- **RECORDS FOR THIS TASK**
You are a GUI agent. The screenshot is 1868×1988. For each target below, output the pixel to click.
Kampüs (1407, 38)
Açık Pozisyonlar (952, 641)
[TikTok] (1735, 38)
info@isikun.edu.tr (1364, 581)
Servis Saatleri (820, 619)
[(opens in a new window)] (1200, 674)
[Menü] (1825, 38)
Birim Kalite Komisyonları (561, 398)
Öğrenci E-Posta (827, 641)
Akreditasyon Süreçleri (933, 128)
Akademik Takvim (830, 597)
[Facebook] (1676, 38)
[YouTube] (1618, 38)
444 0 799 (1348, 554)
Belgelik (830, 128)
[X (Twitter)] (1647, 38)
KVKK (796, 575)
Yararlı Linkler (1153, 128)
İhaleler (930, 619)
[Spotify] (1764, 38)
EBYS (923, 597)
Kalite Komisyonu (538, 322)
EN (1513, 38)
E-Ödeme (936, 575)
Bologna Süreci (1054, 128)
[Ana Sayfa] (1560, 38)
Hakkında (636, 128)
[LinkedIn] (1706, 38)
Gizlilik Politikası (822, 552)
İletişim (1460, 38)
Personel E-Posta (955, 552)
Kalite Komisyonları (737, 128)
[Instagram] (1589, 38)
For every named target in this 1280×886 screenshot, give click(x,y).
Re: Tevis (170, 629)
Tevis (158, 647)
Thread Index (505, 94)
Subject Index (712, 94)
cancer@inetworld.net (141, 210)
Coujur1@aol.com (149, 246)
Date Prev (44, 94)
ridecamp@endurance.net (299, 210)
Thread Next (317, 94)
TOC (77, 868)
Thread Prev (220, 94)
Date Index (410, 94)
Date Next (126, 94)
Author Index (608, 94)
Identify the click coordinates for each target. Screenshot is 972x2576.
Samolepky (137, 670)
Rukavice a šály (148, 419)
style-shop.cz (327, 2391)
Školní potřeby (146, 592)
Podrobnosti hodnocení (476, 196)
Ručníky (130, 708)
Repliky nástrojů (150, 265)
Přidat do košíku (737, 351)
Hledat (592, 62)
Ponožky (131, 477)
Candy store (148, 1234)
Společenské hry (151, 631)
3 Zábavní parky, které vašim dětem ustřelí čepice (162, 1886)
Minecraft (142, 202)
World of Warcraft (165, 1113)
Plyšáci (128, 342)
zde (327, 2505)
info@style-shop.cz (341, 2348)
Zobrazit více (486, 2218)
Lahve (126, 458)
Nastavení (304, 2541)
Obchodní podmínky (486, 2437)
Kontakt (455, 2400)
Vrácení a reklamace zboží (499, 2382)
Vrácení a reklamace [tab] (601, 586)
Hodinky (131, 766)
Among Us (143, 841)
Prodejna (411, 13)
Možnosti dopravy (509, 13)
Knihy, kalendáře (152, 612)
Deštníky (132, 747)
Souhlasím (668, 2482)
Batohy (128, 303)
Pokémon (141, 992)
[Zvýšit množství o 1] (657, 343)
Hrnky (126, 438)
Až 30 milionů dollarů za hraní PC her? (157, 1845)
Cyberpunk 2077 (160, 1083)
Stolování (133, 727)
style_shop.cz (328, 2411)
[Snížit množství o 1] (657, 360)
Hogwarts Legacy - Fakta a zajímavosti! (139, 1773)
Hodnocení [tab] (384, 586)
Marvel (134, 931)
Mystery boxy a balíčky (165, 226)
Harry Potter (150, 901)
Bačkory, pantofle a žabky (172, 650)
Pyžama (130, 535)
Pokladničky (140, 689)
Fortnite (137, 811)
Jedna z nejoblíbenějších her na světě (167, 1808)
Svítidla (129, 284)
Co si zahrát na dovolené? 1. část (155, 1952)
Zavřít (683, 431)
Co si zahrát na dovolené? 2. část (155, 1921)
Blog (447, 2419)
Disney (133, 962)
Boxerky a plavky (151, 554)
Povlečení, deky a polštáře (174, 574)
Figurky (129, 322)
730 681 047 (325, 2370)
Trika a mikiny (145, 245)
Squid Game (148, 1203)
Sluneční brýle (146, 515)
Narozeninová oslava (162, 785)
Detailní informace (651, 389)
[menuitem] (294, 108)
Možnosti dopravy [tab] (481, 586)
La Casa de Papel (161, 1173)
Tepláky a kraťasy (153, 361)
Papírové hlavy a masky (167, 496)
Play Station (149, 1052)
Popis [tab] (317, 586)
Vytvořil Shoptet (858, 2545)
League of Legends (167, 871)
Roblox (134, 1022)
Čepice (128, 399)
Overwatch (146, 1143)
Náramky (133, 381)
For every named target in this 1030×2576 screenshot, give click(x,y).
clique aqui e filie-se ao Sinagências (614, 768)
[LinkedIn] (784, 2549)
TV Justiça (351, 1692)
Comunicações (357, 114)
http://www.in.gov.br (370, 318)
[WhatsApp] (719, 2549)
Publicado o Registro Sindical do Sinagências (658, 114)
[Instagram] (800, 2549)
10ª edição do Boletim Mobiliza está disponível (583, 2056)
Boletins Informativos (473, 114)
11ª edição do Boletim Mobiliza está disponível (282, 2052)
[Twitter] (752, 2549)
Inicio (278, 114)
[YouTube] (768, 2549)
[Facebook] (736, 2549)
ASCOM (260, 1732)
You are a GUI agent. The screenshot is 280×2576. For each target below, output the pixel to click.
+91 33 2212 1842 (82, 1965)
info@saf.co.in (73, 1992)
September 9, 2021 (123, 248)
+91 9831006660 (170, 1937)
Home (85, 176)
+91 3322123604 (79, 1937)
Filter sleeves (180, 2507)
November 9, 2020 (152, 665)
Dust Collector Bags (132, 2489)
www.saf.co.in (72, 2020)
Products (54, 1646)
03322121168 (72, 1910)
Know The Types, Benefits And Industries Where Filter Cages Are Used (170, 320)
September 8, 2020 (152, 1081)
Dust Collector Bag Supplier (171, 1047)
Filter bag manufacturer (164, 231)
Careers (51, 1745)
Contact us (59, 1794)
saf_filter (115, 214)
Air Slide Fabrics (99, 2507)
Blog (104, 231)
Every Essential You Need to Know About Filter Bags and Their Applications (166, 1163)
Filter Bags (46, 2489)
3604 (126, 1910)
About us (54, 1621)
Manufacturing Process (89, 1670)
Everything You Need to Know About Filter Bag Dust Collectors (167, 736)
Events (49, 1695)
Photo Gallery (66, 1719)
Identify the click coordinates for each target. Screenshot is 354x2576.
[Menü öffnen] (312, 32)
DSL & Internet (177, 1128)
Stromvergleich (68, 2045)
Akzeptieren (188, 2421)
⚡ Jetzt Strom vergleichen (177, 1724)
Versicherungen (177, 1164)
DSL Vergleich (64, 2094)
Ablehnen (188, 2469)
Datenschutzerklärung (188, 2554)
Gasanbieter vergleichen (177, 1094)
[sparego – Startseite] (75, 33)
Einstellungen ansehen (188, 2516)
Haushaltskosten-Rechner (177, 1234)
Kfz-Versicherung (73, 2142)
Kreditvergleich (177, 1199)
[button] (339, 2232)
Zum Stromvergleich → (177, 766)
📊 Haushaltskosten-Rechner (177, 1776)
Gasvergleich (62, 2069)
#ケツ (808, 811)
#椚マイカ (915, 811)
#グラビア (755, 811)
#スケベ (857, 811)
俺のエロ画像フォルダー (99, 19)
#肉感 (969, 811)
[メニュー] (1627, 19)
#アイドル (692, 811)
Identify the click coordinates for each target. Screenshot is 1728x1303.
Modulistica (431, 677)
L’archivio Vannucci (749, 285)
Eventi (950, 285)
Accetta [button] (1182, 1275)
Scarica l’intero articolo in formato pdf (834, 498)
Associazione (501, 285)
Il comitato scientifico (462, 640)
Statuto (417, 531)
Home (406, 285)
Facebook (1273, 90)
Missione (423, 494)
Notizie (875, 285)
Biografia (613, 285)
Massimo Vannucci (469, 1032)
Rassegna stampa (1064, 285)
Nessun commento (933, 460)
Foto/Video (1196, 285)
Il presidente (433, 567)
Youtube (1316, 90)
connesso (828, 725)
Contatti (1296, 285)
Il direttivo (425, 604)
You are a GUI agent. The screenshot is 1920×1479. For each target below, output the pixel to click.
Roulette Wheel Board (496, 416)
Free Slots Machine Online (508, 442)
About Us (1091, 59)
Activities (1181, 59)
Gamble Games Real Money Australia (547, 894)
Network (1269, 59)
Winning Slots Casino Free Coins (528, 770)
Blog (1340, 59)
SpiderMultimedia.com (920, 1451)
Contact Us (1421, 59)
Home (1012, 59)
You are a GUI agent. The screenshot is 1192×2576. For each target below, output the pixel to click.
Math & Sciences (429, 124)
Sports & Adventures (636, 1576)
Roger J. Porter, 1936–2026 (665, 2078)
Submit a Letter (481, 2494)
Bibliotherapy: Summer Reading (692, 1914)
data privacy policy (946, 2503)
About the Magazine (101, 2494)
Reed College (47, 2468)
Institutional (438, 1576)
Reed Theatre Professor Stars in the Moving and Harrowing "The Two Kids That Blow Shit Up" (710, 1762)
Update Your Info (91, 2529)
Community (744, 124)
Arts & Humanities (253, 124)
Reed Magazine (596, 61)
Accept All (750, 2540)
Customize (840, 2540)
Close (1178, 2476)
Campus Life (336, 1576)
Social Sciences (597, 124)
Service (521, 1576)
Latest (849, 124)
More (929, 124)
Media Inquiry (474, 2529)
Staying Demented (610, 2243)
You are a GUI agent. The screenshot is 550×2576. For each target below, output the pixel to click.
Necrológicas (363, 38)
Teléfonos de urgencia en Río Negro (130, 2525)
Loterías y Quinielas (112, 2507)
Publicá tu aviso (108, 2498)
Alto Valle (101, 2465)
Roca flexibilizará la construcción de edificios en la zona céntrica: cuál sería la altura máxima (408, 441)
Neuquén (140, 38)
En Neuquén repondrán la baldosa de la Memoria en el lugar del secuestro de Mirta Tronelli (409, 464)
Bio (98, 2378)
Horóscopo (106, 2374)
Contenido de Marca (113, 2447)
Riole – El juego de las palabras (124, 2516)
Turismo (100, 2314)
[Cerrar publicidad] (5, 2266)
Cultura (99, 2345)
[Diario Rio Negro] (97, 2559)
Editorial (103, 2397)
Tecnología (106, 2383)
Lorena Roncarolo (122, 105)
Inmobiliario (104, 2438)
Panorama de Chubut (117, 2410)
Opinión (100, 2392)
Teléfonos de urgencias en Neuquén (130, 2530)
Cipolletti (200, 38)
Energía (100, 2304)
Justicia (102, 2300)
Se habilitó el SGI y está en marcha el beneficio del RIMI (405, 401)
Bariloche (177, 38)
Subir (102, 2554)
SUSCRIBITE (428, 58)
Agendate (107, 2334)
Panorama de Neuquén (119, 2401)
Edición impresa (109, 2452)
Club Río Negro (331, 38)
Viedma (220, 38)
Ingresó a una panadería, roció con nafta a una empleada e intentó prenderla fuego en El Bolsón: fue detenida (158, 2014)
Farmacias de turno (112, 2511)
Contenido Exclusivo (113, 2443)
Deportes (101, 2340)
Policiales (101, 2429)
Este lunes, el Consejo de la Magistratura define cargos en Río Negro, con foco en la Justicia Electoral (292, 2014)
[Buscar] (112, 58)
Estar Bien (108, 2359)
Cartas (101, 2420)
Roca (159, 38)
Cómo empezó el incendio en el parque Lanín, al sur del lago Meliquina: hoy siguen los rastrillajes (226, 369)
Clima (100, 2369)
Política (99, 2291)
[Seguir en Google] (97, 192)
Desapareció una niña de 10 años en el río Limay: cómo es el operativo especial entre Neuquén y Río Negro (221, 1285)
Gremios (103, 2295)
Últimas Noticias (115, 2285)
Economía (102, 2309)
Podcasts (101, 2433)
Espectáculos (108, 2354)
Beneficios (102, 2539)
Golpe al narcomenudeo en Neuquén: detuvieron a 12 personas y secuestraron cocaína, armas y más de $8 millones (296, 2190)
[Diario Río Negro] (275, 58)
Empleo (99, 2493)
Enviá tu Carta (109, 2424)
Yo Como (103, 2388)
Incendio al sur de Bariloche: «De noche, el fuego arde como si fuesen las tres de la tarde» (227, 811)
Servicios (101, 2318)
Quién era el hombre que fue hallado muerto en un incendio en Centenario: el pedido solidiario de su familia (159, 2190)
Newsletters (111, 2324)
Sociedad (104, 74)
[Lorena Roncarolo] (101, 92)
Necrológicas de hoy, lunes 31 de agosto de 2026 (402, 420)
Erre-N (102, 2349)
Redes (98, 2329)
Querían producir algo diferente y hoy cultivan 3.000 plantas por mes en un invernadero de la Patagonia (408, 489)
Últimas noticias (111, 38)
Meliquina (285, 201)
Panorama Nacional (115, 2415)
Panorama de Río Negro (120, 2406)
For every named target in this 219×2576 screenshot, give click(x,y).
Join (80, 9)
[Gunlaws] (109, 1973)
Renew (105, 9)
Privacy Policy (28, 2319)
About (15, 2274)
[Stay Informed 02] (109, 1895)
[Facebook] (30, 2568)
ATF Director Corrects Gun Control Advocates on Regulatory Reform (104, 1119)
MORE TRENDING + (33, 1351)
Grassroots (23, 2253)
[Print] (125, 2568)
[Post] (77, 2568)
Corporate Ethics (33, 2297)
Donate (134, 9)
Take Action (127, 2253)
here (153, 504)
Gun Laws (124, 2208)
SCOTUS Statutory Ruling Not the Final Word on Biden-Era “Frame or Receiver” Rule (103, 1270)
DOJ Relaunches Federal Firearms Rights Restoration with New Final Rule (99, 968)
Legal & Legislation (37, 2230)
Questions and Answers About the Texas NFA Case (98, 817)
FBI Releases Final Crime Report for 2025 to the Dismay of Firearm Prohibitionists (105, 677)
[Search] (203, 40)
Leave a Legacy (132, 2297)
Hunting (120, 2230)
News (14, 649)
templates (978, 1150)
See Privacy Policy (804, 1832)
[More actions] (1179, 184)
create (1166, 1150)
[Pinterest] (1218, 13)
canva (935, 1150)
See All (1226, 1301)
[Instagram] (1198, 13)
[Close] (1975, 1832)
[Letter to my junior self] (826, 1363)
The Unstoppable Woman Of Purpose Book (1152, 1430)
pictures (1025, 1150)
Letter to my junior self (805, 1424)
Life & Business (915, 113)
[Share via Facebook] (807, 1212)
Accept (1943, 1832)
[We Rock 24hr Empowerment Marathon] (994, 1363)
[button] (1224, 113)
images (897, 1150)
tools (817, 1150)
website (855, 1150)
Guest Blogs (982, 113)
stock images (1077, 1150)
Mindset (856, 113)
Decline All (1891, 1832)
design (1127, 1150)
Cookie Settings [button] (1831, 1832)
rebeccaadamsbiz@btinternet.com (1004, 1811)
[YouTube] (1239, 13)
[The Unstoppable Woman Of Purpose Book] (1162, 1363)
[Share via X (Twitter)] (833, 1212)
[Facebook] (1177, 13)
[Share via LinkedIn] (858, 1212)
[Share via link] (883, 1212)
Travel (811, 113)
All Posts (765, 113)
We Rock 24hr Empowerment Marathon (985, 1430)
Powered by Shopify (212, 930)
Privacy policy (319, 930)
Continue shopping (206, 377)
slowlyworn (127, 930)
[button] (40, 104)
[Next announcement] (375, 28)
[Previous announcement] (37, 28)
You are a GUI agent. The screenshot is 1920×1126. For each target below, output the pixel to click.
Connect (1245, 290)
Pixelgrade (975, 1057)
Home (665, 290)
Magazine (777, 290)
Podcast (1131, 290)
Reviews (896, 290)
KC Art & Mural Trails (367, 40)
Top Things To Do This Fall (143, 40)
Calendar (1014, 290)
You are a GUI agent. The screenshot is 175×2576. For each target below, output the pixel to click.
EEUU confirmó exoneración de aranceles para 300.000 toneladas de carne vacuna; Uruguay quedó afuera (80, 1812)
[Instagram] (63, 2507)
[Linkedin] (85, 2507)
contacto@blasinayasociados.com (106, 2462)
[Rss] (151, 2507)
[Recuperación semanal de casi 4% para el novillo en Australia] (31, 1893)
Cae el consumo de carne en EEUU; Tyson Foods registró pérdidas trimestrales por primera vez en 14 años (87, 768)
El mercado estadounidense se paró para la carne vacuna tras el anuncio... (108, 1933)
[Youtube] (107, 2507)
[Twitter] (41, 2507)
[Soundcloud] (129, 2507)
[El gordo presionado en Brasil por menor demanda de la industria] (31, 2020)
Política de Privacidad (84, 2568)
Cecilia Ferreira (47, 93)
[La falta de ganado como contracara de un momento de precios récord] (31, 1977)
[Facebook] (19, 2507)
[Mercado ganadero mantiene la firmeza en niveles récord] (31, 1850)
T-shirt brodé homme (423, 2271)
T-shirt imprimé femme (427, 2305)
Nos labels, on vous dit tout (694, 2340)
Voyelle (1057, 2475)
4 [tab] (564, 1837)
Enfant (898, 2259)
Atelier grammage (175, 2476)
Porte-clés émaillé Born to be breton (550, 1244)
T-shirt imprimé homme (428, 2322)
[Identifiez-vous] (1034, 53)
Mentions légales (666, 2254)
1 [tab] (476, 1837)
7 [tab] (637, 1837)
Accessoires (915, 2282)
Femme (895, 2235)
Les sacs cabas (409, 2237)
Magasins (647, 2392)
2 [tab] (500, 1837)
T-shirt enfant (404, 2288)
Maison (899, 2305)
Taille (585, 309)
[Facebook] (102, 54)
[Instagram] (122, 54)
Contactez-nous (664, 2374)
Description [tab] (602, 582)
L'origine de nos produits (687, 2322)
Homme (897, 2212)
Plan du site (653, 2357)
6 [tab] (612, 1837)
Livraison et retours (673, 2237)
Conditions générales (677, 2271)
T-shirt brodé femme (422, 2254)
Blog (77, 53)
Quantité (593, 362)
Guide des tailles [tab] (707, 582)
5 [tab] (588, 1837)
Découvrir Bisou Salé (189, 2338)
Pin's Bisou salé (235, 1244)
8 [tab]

- **BRIEF**
Filter the records above down to the lines containing "lunes".

- **OUTPUT FOR THIS TASK**
Este lunes, el Consejo de la Magistratura define cargos en Río Negro, con foco en la Justicia Electoral (292, 2014)
Necrológicas de hoy, lunes 31 de agosto de 2026 (402, 420)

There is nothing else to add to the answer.